Liberating the Arlberg “Viennese Manuscript”

A couple of months ago I posted about extracting Vigil Raber’s sixteenth-century Wappenbuch der Arlberg-Bruderschaft from the “click to pan and zoom” web interface in which it is hosted, but as it turns out, this is not the only armorial manuscript created by this brotherhood.

For a bit of context, the Brotherhood of St. Christopher was established in the fourteenth century to shelter and assist travelers who were crossing the Alps using the Arlberg pass between Italy and Austria.
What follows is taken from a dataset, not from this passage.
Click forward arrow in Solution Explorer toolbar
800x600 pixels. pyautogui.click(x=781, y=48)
For hundreds of years, they recorded the identities of armigerous travelers (and donors to the brotherhood) by painting the arms in a series of manuscript guest books.

In addition to Vigil Raber’s manuscript (circa 1548), several other copies of these books have survived to the present, although it appears that others were lost over the centuries.
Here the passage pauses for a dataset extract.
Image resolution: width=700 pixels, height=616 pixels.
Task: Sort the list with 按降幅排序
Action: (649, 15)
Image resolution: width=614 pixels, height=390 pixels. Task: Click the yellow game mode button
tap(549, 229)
Among the survivors is the so-called Viennese Manuscript, which dates to the fourteenth century. The online version uses the same hosting service as the Vigil Raber manuscript, so I was able to use the same technique to extract the images.

You’ll need to install the ImageMagick toolkit, and grab my little exa_extract.pl Perl script, and run the below command:

perl exa_extract.pl http://bilderserver.at/wappenbuecher/WienerHandschriftEXAv2_52z3/img 324

You can keep these as separate high-resolution JPEG files, but I find it convenient to combine them into a PDF for ease of browsing.

As with the other armorials I’ve processed in recent months, I am making available a lower-quality version of this PDF file (compressed down to just 49 MB rather than the full 844 MB size) for use by those who are not able to run the above script themselves.